Every record must be restated exactly as written.

Source data below:

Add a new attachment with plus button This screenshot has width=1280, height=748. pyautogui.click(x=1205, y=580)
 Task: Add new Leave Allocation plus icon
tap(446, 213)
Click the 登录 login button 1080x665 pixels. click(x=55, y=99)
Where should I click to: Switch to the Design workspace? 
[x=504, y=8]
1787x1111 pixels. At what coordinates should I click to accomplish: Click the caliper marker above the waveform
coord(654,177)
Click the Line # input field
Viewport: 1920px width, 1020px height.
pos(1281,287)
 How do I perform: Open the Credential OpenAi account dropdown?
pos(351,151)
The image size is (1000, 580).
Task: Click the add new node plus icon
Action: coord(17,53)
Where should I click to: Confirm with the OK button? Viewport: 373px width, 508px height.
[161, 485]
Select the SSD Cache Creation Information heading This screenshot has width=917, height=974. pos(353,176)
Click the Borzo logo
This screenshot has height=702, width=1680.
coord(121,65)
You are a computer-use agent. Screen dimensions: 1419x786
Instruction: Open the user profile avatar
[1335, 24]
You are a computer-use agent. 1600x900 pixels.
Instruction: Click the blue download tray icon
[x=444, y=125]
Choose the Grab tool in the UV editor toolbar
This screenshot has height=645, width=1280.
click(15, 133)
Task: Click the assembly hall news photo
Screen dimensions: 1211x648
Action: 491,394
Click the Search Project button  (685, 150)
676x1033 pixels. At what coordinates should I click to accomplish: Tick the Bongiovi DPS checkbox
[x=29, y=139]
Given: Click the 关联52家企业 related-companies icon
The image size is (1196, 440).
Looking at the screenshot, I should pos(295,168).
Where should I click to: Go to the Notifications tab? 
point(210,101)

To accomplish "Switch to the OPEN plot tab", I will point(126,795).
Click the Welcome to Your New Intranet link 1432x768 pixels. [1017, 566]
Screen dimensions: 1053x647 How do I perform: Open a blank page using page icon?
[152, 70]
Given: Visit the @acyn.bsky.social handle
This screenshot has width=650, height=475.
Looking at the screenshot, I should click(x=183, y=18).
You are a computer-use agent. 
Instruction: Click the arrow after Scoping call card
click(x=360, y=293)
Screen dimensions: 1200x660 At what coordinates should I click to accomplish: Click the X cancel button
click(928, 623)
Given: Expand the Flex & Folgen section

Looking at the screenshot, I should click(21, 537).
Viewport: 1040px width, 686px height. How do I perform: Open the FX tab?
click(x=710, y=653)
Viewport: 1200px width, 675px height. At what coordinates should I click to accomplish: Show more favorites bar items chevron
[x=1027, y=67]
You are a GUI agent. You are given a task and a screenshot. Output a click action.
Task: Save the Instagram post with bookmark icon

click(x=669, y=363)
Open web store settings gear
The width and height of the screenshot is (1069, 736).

End of Source data.

• [Answer to this exercise]
Add a new attachment with plus button This screenshot has width=1280, height=748. pyautogui.click(x=1205, y=580)
 Task: Add new Leave Allocation plus icon
tap(446, 213)
Click the 登录 login button 1080x665 pixels. click(x=55, y=99)
Where should I click to: Switch to the Design workspace? 
[x=504, y=8]
1787x1111 pixels. At what coordinates should I click to accomplish: Click the caliper marker above the waveform
coord(654,177)
Click the Line # input field
Viewport: 1920px width, 1020px height.
pos(1281,287)
 How do I perform: Open the Credential OpenAi account dropdown?
pos(351,151)
The image size is (1000, 580).
Task: Click the add new node plus icon
Action: coord(17,53)
Where should I click to: Confirm with the OK button? Viewport: 373px width, 508px height.
[161, 485]
Select the SSD Cache Creation Information heading This screenshot has width=917, height=974. pos(353,176)
Click the Borzo logo
This screenshot has height=702, width=1680.
coord(121,65)
You are a computer-use agent. Screen dimensions: 1419x786
Instruction: Open the user profile avatar
[1335, 24]
You are a computer-use agent. 1600x900 pixels.
Instruction: Click the blue download tray icon
[x=444, y=125]
Choose the Grab tool in the UV editor toolbar
This screenshot has height=645, width=1280.
click(15, 133)
Task: Click the assembly hall news photo
Screen dimensions: 1211x648
Action: 491,394
Click the Search Project button  (685, 150)
676x1033 pixels. At what coordinates should I click to accomplish: Tick the Bongiovi DPS checkbox
[x=29, y=139]
Given: Click the 关联52家企业 related-companies icon
The image size is (1196, 440).
Looking at the screenshot, I should pos(295,168).
Where should I click to: Go to the Notifications tab? 
point(210,101)

To accomplish "Switch to the OPEN plot tab", I will point(126,795).
Click the Welcome to Your New Intranet link 1432x768 pixels. [1017, 566]
Screen dimensions: 1053x647 How do I perform: Open a blank page using page icon?
[152, 70]
Given: Visit the @acyn.bsky.social handle
This screenshot has width=650, height=475.
Looking at the screenshot, I should click(x=183, y=18).
You are a computer-use agent. 
Instruction: Click the arrow after Scoping call card
click(x=360, y=293)
Screen dimensions: 1200x660 At what coordinates should I click to accomplish: Click the X cancel button
click(928, 623)
Given: Expand the Flex & Folgen section

Looking at the screenshot, I should click(21, 537).
Viewport: 1040px width, 686px height. How do I perform: Open the FX tab?
click(x=710, y=653)
Viewport: 1200px width, 675px height. At what coordinates should I click to accomplish: Show more favorites bar items chevron
[x=1027, y=67]
You are a GUI agent. You are given a task and a screenshot. Output a click action.
Task: Save the Instagram post with bookmark icon

click(x=669, y=363)
Open web store settings gear
The width and height of the screenshot is (1069, 736).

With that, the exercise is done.